その熱い気持ちを私はバカにするつもりはありません。なぜなら、自分もアメリカの大学に留学したのは「キャリア形成上必要だから」という理由もさることながら、「アメリカで生活してみたい」という憧れもあったからです。

しかし、結論を先に言わせてもらうと、「留学しても、海外で暮らしても英語力が伸びることはありません」。それは自分自身の体験からもそういい切れますし、周囲の人たちを見ても言えることです。留学に幻想を抱いてしまったがために、無用なお金と時間と機会を失う人を出さないためにも、そしてこの記事を読んでいるあなたに正しい情報を伝えるべく、お話をさせて頂きます。

 

語学学習は自分の踏み出した歩数分しか成長しない

世の中は不公平に満ちています。生まれつき両親がお金持ちとか、優秀な遺伝子を持って生まれたとか、住んでいる環境が良いとか、そうした要素は人生を送る上での難易度に直結します。私は比較的、ハードモードに生まれてしまい、実家が貧しくて大学に行ったのも高卒後5年も経ってからでした。

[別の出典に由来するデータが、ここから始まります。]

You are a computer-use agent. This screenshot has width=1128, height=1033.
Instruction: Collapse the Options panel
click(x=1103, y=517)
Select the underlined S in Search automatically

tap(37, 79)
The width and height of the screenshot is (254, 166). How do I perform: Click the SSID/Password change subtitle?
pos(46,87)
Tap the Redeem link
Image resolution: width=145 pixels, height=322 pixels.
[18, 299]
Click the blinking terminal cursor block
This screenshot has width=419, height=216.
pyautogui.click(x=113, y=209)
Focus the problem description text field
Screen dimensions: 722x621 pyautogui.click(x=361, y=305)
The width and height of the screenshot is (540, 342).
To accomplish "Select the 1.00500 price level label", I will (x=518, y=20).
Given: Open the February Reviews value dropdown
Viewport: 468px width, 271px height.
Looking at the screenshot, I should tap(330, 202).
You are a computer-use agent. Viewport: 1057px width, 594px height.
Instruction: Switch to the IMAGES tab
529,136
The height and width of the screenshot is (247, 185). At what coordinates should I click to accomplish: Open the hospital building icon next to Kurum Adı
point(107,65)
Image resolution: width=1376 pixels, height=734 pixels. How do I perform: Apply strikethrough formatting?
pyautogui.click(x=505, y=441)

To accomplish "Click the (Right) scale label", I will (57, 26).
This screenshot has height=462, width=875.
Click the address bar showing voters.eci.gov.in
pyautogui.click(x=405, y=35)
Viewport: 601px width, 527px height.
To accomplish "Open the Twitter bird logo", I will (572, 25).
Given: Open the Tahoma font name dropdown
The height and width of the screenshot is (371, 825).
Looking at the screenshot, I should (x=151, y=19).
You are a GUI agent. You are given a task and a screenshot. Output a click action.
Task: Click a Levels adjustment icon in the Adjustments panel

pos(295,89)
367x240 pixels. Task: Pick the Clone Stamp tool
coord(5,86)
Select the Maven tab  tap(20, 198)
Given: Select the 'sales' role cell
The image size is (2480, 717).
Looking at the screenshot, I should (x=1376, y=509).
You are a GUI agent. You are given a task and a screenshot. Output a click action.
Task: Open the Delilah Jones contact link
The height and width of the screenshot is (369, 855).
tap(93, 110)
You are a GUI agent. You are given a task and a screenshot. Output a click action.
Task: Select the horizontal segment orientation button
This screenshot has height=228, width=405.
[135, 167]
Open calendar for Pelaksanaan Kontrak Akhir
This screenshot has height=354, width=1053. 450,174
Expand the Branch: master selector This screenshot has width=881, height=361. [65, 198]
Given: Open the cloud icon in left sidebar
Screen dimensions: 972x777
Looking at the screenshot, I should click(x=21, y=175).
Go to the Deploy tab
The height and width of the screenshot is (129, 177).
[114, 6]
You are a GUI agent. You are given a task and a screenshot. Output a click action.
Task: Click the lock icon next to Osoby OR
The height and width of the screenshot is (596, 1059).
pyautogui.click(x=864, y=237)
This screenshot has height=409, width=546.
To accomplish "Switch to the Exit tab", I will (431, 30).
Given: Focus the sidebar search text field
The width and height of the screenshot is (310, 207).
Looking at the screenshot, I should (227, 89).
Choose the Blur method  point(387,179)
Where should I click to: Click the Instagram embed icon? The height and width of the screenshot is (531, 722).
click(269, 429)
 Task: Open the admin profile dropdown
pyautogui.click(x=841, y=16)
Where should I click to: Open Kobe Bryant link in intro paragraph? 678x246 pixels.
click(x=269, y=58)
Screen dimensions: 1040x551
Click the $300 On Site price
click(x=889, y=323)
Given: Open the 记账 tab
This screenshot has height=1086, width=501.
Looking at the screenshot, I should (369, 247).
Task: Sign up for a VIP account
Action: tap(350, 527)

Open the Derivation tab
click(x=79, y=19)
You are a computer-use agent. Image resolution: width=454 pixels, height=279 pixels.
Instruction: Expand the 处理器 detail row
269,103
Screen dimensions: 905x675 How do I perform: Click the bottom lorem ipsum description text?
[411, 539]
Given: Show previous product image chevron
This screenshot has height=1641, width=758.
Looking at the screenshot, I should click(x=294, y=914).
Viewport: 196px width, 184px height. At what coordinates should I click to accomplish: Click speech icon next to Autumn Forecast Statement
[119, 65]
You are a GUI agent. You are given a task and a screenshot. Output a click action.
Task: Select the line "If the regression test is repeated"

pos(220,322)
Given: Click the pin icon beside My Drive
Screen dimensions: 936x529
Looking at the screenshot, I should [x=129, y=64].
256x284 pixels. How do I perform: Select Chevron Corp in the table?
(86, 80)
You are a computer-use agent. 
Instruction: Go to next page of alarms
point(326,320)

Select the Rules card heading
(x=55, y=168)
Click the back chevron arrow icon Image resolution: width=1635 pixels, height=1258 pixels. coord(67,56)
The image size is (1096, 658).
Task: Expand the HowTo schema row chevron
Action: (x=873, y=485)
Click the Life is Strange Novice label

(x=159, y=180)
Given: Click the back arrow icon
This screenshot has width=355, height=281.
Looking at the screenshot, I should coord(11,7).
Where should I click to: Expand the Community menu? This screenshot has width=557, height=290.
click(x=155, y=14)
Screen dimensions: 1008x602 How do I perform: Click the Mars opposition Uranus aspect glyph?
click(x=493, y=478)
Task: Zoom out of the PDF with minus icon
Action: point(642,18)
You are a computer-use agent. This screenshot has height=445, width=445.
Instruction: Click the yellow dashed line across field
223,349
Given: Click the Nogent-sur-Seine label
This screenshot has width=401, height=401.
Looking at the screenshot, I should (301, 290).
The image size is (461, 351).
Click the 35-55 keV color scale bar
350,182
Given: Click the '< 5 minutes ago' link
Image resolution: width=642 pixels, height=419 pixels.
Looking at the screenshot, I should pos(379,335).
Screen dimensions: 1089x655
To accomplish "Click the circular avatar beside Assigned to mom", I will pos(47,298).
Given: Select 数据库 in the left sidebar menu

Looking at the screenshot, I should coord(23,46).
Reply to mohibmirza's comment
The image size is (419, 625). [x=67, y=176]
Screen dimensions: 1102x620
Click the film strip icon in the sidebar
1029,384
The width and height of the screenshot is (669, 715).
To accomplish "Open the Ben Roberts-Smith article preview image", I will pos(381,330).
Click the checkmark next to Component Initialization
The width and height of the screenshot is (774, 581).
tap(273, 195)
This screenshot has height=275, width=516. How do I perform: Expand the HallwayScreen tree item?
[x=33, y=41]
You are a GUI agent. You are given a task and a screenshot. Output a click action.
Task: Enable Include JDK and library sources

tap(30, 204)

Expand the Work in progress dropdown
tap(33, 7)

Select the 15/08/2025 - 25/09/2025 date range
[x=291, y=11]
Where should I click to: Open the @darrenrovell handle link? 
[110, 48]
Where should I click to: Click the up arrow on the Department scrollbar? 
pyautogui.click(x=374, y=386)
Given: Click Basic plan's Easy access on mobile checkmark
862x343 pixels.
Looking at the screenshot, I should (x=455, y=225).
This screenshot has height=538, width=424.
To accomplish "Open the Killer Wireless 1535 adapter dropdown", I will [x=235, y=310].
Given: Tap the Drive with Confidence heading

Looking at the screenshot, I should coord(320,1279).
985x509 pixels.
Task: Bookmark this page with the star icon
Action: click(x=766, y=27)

しかし、どれだけ世の中が不公平にできているといっても、「語学学習」だけは本当に平等です。人によっては「いやいや、やっぱり英語の勉強はお金がかかる。お金持ちに生まれていれば留学出来るし、早期教育も受けられる」というでしょう。私も昔はそう思っていました。でも、英語学習本の作家という立場で言わせてもらえば、本当に語学学習ほど平等なものはないと思いますね。お金がなくても、優秀な遺伝子を持っていなくても、年齢や才能に恵まれなくても、英語学習だけは絶対に裏切りません。自ら踏み出した歩数分だけしか、成果を返しません。ですので、英語は頑張った人だけが報われる世界なのです。

それは留学においても全く同じことが言えます。お金がたくさんあって、好きなだけ語学留学を受けて、集中学習をしても自主的に頑張らなければ永遠に英語力は身につかないのです。本当に平等な世界だなと思います。否、お金のことを気にせずに留学に行ける財力のある人は、その余裕ゆえに「効率的な語学学習をしたい→留学へ行こう!」と誤った学習法に手を染めてしまうという皮肉さえ感じます。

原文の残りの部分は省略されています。